Este não é um livro sobre sucesso, espiritualidade performática ou promessas de transformação rápida.
É o relato de uma travessia real - íntima, silenciosa e profundamente humana.
Em "Fabíola - O Despertar da Sacerdotisa", Fabíola Lyma narra, em primeira pessoa, sua jornada desde a infância espiritualizada, passando por décadas de vida pública no jornalismo e na televisão, até o colapso que a conduziu ao recolhimento, ao autoconhecimento e ao despertar da consciência.
Ao longo das páginas, o leitor acompanha a queda como portal, a depressão como travessia, o silêncio como cura e a gratidão como chave definitiva de transformação interior. A autora compartilha como reencontrou sua essência ao abandonar personagens, validações externas e o ruído do sistema, retornando a uma espiritualidade vivida - não exibida.
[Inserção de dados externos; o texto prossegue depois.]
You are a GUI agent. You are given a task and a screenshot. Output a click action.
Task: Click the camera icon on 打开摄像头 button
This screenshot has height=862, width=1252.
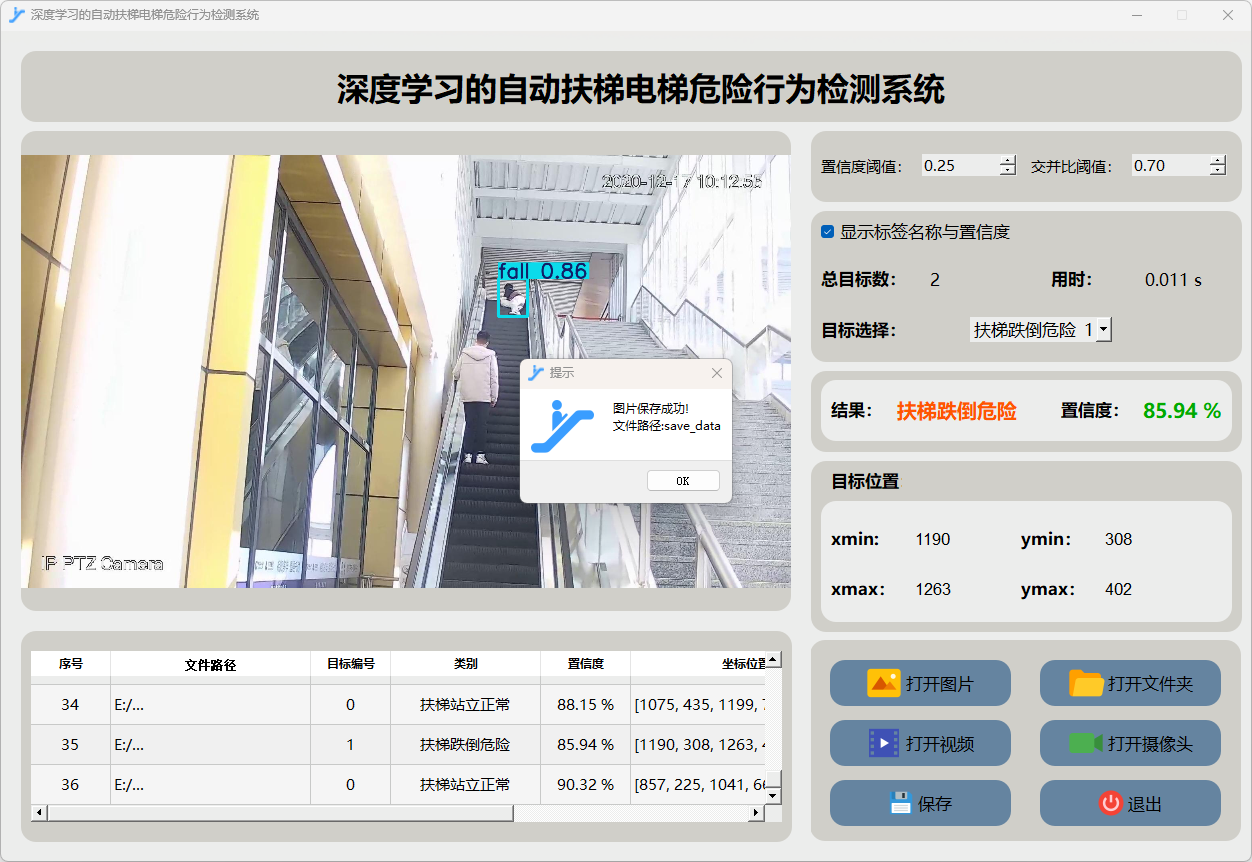point(1086,743)
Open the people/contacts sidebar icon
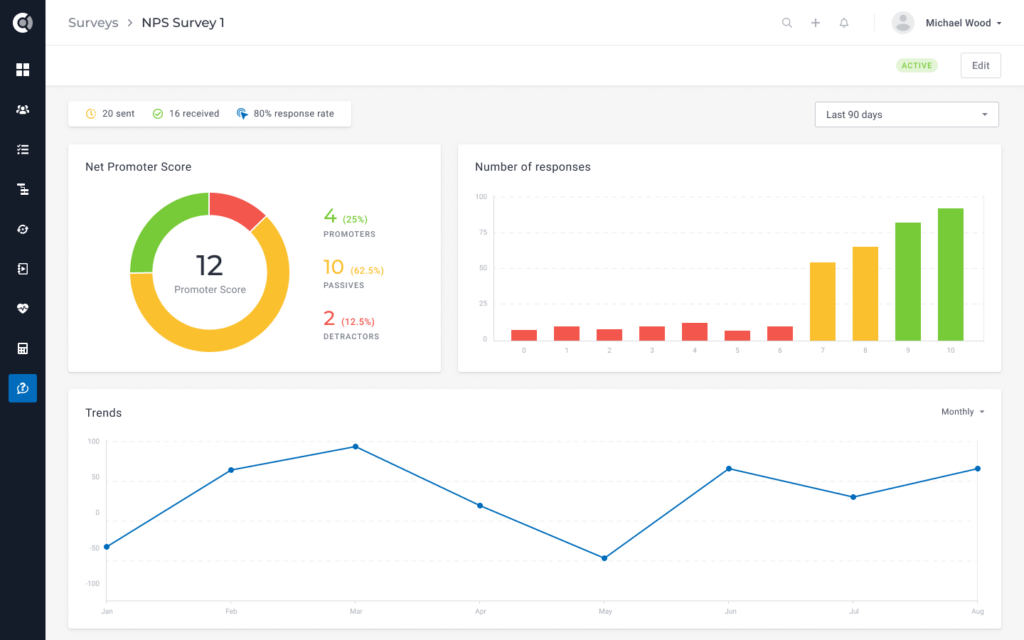Screen dimensions: 1024x640 (22, 110)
É nesse processo que nascem os mantras: primeiro como autoajuda íntima, depois como expressão de missão. Fabíola Lyma é reconhecida como a pioneira e primeira escritora a lançar mantras cantados no Brasil, levando esse formato para a língua portuguesa e, posteriormente, para diversos idiomas, sempre com o propósito de cura emocional, elevação da consciência e reconexão interior.
O livro percorre temas como:
despertar espiritual e despertar da gratidão
silêncio, presença e autoconhecimento
espiritualidade verdadeira versus espiritualidade performática
transmutação de dor em consciência
a casa e o corpo como templos
física quântica aplicada à vida cotidiana
missão espiritual sustentada com ética e responsabilidade
Sem dogmas, sem hierarquias e sem fórmulas prontas, esta obra não busca convencer nem ensinar caminhos universais. Ela convida à pausa, à escuta e ao retorno ao essencial.
Este livro é para quem sente que já viveu muitas vidas em uma só.
Para quem atravessou dores que não cabem em explicações simples.
Para quem sabe, no íntimo, que há algo além do que foi ensinado a viver.
"Fabíola - O Despertar da Sacerdotisa" é um testemunho de que a verdadeira cura não acontece fora, mas quando se aprende a habitar o próprio templo interior.